Beyond improving internal productivity through AI, Arunkandram said. AI is also shaping customer satisfaction It may enable new business models. This includes having customer information ready at the beginning of a support call. “When you use the voice or chat interface, [when] Call now. I’m not going to ask you 20 questions before you know why your computer isn’t working. ” he said.

As HP developed its AI architecture for creating agent models, it collaborated with players in the silicon scene, including Sierra AI, to enable it to actually build automation, Arunkandram said.

He said HP’s engineering team is keen to expand its use of AI in developing new resources for customers. “They actually want more, so there’s no question of adoption.” [with them]. There is a demand issue. ” This also includes an interest in using the latest models from OpenAI and Anthropic.

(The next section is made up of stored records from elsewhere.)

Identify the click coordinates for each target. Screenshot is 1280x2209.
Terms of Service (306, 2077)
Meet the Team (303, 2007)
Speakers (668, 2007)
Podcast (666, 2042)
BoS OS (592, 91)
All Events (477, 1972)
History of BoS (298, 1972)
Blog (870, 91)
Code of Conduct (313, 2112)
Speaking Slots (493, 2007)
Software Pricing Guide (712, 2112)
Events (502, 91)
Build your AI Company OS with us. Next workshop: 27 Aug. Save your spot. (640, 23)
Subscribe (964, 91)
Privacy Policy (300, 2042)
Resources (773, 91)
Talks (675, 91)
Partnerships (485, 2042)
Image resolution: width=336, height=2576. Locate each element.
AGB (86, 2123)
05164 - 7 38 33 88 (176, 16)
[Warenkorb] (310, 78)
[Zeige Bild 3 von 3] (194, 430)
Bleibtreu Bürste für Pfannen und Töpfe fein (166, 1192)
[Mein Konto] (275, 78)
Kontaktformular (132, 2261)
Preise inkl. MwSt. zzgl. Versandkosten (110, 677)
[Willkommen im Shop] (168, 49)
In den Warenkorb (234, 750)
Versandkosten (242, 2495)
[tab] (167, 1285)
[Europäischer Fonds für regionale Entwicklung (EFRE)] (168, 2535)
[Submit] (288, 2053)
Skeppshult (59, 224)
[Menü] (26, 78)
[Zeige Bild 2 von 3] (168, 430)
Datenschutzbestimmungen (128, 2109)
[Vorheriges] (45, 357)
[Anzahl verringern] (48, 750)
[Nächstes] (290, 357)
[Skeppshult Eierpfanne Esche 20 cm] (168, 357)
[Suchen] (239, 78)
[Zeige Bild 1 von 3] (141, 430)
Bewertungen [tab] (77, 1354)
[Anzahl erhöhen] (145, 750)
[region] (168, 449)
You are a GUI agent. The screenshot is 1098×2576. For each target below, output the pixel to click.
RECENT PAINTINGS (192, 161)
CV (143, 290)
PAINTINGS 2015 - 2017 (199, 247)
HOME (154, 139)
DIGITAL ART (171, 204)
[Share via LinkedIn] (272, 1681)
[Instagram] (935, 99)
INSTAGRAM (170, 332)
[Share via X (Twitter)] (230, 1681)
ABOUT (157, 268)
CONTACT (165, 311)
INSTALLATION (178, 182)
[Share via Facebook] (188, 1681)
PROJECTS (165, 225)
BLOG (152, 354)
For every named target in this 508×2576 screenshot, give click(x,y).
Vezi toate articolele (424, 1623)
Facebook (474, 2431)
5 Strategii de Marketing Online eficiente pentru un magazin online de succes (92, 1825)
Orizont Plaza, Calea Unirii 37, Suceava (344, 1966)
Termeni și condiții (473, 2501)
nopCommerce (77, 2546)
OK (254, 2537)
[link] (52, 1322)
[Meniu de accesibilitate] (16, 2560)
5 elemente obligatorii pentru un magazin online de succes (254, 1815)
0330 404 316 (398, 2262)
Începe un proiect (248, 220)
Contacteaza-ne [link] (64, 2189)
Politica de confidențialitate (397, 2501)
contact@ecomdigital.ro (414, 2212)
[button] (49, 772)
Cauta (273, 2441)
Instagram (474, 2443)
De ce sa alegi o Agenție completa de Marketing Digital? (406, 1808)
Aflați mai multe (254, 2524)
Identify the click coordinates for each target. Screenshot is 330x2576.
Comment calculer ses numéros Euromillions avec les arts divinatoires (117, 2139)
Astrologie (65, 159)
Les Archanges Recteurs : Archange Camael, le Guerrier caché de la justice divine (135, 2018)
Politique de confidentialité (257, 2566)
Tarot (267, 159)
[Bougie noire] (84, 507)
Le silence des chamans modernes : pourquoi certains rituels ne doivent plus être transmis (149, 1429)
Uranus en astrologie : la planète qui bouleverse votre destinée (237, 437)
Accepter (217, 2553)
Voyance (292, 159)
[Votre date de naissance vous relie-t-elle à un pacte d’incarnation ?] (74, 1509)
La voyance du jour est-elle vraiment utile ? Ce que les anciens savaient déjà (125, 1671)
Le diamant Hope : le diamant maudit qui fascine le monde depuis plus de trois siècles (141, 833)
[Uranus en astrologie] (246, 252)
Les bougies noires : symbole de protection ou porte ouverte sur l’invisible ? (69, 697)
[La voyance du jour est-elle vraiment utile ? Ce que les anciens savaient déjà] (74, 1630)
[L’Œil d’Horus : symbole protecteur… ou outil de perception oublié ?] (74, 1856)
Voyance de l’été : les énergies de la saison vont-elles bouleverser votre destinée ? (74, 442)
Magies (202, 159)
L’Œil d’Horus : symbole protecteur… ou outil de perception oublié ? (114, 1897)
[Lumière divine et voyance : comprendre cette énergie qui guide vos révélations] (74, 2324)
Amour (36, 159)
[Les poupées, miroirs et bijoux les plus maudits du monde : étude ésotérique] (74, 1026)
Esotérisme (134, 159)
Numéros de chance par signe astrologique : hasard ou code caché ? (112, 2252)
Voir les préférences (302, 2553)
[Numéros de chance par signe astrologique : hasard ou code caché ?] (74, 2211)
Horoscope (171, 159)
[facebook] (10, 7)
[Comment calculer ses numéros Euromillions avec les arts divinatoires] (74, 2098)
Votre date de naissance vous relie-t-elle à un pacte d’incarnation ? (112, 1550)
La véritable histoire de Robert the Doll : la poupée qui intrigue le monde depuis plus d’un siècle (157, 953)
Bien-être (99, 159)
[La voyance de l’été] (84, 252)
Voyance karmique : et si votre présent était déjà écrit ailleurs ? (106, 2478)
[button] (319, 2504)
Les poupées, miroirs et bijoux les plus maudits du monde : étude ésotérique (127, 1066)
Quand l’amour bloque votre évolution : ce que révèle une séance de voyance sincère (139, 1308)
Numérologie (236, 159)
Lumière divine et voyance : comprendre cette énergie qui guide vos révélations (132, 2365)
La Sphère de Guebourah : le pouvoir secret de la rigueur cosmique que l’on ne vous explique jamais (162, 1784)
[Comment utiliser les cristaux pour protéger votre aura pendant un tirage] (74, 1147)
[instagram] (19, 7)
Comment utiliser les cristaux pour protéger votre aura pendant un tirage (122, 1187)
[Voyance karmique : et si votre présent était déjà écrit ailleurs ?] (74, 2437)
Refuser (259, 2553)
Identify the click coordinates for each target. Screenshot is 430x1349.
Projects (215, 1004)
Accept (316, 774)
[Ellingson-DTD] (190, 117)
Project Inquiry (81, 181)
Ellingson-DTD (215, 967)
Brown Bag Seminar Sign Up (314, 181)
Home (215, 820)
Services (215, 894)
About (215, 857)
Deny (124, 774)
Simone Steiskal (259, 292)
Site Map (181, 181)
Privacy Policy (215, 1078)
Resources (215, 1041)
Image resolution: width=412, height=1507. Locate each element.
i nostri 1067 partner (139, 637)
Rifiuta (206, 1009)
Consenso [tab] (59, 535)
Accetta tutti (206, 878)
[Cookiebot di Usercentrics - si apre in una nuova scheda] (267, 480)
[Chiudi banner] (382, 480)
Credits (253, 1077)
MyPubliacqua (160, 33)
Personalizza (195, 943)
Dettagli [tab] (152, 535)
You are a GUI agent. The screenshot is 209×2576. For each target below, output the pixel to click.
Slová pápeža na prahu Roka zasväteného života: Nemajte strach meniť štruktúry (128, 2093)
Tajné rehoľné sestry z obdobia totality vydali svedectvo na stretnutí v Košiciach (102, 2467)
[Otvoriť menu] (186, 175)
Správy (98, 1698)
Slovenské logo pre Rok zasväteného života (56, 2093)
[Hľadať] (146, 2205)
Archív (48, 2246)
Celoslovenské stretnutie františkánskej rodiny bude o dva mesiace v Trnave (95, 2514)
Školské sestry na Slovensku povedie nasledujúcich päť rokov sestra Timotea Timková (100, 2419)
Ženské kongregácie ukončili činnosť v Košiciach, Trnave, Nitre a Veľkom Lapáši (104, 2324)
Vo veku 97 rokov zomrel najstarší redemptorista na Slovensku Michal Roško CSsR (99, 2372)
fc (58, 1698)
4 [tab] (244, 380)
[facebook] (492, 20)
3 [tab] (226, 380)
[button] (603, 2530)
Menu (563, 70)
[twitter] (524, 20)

“We registered exploratory partnership We use OpenAI to deploy some of our frontier models,” he said.

Related:Compliance costs risk widening the AI ​​gap

While other employees are using AI resources to support their workflows, employees with general knowledge may be more cautious about how AI can improve their work. Arunkandram explained that the more provisional group is a minority.

Arunkandram noted that the escalation of AI across markets and industries has a lot to understand, and moving quickly is not enough. “I would say that over the course of 18 months, there has been a huge shift in how we understand these things. So speed is kind of the holy grail for how we think about experimentation, being able to try new things and pivot if it doesn’t work,” he said.

Building on the concept of being agile, device manufacturers like HP need to find ways to secure their space in the AI ​​space, which many users access remotely. “You can’t interact with AI without the physical layer. We are the physical layer,” he said.